Title: Prince Shotoku (聖徳太子)
Serialized in: Shonen Sunday from November 1st, 1977 to March 21st, 1978
Script: Kai Takizawa
Gekiga: Fukushima Masami
Genre: Super Gekiga
Prince Shotoku is a prominent religious figure in Japanese history. He is celebrated for bringing Buddhism to the country and sending the first envoys to China.
What it’s about:
Lightning tears the sky asunder. The earth quakes, the seas boil—Prince Shotoku has returned from beyond the grave to extract his terrible vengeance upon the Soga clan for betraying his lineage. His callous self-resurrection breaks the laws of Hell, prompting Enma, the judge, jury, and executioner of the Buddhist underworld, to send his best shock troops to apprehend the renegade prince. Shotoku is dragged to Hell and finds its supposed ruler squeezed into submission between the meaty thighs of the muse Benzaiten, while a legion of restless undead plot a revolution. With the threat of nuclear war looming, will Shotoku side with the historic Buddha Shaka and his United Red Army, or with the piss-drinking Enma and his Machiavellian power fantasies?
The skeletonized United Red Army, presumably modeled after the domestic terrorist group of the same name, display the writing duo's panache for reckless black humor.
Why it’s awesome:
How Eisner-nominated Urasawa Naoki handles a cliffhanger:
Close ups! Big noses! Dangle that carrot in front of us for another 100 issues!
How Fukushima handles a cliffhanger:
Dino-rockets from Hell are racing through the universe to eat your face! Carnage guaranteed!
It’s criminal that such purposefully plodding pacing has become the standard for serials, while electrifying artists such as Fukushima have fallen by the wayside. His break-neck style bucks the system, cramming so much into each chapter that you’d forget you were reading a serialization if not for the lavish title pages breaking up the action. His trademark use of jarring two-page spreads would never fly with the current conservative administration. Which is a shame, because they form the nitro that propels his stories to increasingly outrageous heights. Half the fun is seeing how Fukushima will top himself, and he never fails to deliver.

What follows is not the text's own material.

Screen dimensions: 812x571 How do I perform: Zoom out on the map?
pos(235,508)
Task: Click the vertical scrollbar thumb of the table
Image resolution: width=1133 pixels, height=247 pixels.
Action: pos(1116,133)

Don’t write off the gushing intestines and hardcore perversion as mere shock value. Takezawa’s scripts are a lesson in intelligent excess. The concept that Japan’s benign father of Buddhism would return as a vengeful God is entirely acceptable given his tragic history. His family was assassinated for political gain, he himself was denied the exonerated funeral standard for royalty, and to top it all off, his image (a fabrication drawn 100 years after his death, no less.) was disgracefully placed upon the ten-thousand yen note, the ultimate embodiment of the earthly desires his beloved Buddhism seeks to liberate us from.
Yeah, I think a little vigilante ultra-violence is in order.
Even the most extreme gags have religious precedence. The demonic hosts of Fukushima’s Hell are taken directly from the ancient lore of the Kojiki, the Shinto Bible/Monster Manual. For example, the Shikome (seen above) were sent by the goddess Izanami to drive her husband Izanagi from the underworld. And what better way to send a man packing than saggy breasts and vagina scorpions? It’s like learning about world mythology though an X-rated Ray Harryhausen movie.
Why it won’t come out in English:
First there’s the question of taste. Shotoku and Enma engaging in a literal cock fight where they ejaculate buckets of ropey snakes at each other. The aforementioned Dino-Rockets (Genbu, if you want to get technical,) are equipped with a posterior hatch to shit on people from orbit. Misogynist undertones bulge from the page like Shotoku’s ever present erection.
More damning is the fact that the series was never completed. Fukushima went into hiding mid-serialization, and following his insane sense of artistic stoicism, burned the originals. These scans are yellowed because they came directly from 30 year old weeklies. Unfortunately for the rest of us, no publisher in their right mind would go through the effort to digitally re-master a derelict such as this.
Even accepting Prince Shotoku as collateral damage, I doubt we’ll ever see a major release of his completed masterpieces, Saint Muscle or Nyohanboh. Fukushima’s works pose as a threat to the status quo. His red-hot pages illuminate readers with the intensity of a super nova, revealing everything else being fed to them as mere shadows on the wall. To walk with Fukushima is to relinquish your life as manga fan, but it is the way towards enlightenment.